Passage -

___

Filter material from a source such as a filter tow assembly is advanced toward the forming device. Accordingly, an inlet of the forming device is connected to a terminating end of the filter material feed path. The forming device is adapted to form the filter material into a continuous bar-shaped filter body and with an outlet for supplying the formed continuous filter body for further processing. The forming device comprises a tubular element adapted to allow filter material to pass therethrough to form the filter material into the continuous filter body. The tubular element may be funnel-shaped at the inlet to facilitate insertion of the filter material. The inner walls of the tubular element preferably define the outer surface of the continuous filter body and preferably determine, among others, its diameter. The inner walls of the tubular element “compress” the filter material into a bar. Furthermore, in order to make the filter material rigid and have an essentially constant shape, a heat source adapted to heat the filter material passing through the tubular element may also be provided, so that the possibly present binding material, such as the plasticizer possibly present in the filter material, provides the bond between the fibers of the filter material. Plasticizers are additives that increase the plasticity or flowability of a material.

The heat source could be, for example, a microwave source, an infrared source, or a steam source such as water vapor. The steam source may have a temperature of more than about 120 degrees Celsius, for example more than about 200 degrees Celsius. The selection of the source depends on the type of plasticizer and the way in which the plasticizer can be activated. Preferably, the filter material is heated to a temperature of at least about 30 degrees Celsius, preferably at least about 35 degrees Celsius, preferably at least about 40 degrees Celsius.

In order to form the hollow tubular portion in the filter rod, the forming device comprises a rod-shaped element. The rod-shaped element is arranged at least partially within the tubular element such that the outer walls of the rod-shaped element preferably define the inner surface of the continuous filter body, i.e., the inner surface of the hollow tubular portion of the filter rod. Thus, the outer walls of the rod-shaped element determine the diameter of the hollow tubular portion in the filter rod. The outer walls of the rod-shaped element “compress” the filter material into a rod. The rod-shaped element is provided within the tubular element such that the filter material is compressed or sandwiched between the inner walls of the tubular element and the outer walls of the rod-shaped element.

The rod-shaped element may comprise a heating element for heating the rod-shaped element. By heating the rod-shaped element, the filter material may be rendered rigid and of essentially constant shape as described with reference to the heating element of the tubular element. The heating element is provided such that the possibly present bonding material, such as the plasticizer possibly present within the filter material, provides the bond between the fibers of the filter material. The heating element in the rod-shaped element may be provided instead of or additional to the heating element in the tubular element. The heating element in the rod-shaped element may heat the hollow filter rod originating from the inner surface of the hollow tubular portion of the filter rod. The heating element in the tubular element, on the other hand, may heat the hollow filter rod originating from the outside of the filter rod. Advantageously, both the rod-shaped element and the tubular element comprise heating elements for uniformly heating the hollow filter rod.

___

Required work -
Write out the filter-forming passage again, beginning at the words "In order to form" and stopping after "of the rod-shaped element.". Switch every "outer walls" to "outer surfaces". The records below have no connection to the filter-forming passage.

Data rows -

___

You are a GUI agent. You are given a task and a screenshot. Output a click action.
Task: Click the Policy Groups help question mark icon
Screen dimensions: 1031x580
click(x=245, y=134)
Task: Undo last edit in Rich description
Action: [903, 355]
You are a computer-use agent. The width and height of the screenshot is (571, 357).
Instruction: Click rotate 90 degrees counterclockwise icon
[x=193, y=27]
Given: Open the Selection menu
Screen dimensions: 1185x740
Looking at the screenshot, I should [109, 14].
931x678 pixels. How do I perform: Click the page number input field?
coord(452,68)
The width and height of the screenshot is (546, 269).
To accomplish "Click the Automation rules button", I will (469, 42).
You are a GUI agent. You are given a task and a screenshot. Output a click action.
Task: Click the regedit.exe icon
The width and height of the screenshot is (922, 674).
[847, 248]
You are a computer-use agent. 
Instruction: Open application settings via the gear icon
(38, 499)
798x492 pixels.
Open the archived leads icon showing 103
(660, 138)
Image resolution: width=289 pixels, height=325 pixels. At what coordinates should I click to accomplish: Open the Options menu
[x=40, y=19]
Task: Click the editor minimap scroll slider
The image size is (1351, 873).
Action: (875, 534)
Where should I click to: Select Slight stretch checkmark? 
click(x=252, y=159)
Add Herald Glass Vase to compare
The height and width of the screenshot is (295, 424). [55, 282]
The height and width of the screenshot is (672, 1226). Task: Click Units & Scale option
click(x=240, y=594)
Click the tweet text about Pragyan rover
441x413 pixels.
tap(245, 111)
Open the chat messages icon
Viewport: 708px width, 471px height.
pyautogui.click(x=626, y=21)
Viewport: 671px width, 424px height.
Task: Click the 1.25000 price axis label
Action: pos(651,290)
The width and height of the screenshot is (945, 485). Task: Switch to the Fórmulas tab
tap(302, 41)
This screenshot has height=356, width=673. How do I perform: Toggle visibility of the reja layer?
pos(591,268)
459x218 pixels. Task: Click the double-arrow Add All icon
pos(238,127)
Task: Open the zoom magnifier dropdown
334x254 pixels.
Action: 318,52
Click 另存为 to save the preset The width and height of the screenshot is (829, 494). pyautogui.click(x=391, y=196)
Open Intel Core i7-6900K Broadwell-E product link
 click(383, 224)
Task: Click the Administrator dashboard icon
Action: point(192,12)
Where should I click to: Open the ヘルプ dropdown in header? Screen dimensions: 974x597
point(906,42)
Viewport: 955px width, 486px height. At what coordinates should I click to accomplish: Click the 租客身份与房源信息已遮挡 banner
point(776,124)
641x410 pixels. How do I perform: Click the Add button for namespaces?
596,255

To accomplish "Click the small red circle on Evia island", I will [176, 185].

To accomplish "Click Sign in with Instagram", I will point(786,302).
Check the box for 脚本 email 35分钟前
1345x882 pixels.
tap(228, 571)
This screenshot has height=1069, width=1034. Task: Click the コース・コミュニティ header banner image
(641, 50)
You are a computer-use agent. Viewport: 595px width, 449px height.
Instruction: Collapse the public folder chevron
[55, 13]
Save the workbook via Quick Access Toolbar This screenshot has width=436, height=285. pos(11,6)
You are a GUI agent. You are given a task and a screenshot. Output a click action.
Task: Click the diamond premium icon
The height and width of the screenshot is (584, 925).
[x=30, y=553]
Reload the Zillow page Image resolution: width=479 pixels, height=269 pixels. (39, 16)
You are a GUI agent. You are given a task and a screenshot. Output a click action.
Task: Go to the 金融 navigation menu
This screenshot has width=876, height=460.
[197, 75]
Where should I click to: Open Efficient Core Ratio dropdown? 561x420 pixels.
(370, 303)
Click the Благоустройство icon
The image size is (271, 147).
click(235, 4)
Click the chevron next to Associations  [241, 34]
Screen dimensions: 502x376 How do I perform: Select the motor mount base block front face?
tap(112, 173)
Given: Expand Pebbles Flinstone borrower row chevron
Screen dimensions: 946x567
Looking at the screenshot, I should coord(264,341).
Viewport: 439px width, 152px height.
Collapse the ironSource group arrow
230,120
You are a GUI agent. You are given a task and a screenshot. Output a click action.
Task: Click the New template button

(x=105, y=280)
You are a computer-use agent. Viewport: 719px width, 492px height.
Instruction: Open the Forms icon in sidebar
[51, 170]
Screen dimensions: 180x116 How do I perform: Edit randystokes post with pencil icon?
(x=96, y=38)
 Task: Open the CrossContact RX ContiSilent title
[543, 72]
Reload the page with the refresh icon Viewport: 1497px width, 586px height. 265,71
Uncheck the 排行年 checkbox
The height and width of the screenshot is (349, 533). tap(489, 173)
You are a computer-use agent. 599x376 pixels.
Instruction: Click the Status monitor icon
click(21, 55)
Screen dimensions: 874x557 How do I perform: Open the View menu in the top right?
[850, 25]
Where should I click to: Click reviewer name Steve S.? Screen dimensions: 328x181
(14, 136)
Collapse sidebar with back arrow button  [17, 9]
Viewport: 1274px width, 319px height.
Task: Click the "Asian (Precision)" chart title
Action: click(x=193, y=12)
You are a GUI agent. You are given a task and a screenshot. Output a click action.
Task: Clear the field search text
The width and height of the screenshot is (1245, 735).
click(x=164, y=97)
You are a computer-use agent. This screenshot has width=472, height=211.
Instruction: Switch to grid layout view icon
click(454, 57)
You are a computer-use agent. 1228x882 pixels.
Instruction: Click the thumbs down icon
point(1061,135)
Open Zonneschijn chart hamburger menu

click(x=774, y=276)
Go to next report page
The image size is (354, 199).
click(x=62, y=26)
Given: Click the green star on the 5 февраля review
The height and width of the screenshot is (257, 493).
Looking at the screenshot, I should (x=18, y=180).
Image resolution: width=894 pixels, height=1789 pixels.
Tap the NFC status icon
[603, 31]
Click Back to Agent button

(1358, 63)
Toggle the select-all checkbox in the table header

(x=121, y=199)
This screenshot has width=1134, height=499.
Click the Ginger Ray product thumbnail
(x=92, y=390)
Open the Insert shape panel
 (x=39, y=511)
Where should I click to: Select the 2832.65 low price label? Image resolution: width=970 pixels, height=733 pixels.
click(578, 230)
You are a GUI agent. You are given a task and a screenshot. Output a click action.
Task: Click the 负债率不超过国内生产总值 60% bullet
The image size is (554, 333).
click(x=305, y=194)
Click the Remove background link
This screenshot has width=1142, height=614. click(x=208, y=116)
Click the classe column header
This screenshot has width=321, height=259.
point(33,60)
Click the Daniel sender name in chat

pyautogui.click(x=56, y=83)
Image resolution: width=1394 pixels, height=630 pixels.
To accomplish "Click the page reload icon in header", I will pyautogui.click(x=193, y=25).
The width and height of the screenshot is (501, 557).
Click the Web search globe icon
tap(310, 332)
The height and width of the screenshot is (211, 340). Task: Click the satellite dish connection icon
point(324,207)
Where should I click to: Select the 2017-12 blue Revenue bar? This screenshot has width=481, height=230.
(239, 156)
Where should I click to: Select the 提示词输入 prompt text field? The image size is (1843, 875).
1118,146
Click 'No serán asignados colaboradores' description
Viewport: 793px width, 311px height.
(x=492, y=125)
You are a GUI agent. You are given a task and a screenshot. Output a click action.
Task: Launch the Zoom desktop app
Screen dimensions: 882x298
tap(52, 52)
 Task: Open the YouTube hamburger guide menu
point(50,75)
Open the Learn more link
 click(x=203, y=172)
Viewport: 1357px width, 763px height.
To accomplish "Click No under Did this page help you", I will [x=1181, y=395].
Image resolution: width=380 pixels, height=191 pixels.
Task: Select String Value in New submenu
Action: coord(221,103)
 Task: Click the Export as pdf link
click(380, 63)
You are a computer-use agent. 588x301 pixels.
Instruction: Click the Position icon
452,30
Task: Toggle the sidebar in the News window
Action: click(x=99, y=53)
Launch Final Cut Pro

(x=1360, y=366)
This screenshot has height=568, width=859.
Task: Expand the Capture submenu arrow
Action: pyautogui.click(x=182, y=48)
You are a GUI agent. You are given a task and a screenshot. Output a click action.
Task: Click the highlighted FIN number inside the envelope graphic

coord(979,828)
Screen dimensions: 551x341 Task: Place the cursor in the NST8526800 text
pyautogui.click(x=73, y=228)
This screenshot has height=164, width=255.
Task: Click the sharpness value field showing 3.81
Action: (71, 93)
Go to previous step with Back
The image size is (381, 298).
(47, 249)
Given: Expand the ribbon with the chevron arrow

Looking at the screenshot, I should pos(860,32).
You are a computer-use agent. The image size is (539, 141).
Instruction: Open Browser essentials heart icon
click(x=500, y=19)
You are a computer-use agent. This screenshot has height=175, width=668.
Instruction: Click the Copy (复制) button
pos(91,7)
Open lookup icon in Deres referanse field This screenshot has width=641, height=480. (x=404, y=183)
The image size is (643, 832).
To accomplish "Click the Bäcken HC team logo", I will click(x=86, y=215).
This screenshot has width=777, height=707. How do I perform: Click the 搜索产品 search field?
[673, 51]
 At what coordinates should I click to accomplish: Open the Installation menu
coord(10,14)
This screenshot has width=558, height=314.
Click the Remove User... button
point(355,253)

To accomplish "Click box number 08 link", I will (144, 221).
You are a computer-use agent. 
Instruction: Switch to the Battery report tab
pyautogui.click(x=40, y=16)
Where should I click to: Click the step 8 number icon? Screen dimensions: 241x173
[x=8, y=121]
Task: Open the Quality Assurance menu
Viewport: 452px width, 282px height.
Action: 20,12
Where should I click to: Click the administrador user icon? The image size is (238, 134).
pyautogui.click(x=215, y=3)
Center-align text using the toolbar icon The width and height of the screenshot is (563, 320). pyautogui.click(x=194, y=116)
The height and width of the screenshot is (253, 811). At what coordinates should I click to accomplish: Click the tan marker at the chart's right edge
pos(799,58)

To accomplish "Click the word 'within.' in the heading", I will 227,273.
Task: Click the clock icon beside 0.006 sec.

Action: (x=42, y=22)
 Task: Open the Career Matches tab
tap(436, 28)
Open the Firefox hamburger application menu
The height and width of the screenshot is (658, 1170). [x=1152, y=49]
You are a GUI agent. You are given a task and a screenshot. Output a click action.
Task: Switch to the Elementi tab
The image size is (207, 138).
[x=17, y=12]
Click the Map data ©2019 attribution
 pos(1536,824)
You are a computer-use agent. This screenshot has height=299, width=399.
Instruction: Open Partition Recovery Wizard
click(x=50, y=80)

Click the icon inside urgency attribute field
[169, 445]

___

The solution -
In order to form the hollow tubular portion in the filter rod, the forming device comprises a rod-shaped element. The rod-shaped element is arranged at least partially within the tubular element such that the outer surfaces of the rod-shaped element preferably define the inner surface of the continuous filter body, i.e., the inner surface of the hollow tubular portion of the filter rod. Thus, the outer surfaces of the rod-shaped element determine the diameter of the hollow tubular portion in the filter rod. The outer surfaces of the rod-shaped element “compress” the filter material into a rod. The rod-shaped element is provided within the tubular element such that the filter material is compressed or sandwiched between the inner walls of the tubular element and the outer surfaces of the rod-shaped element.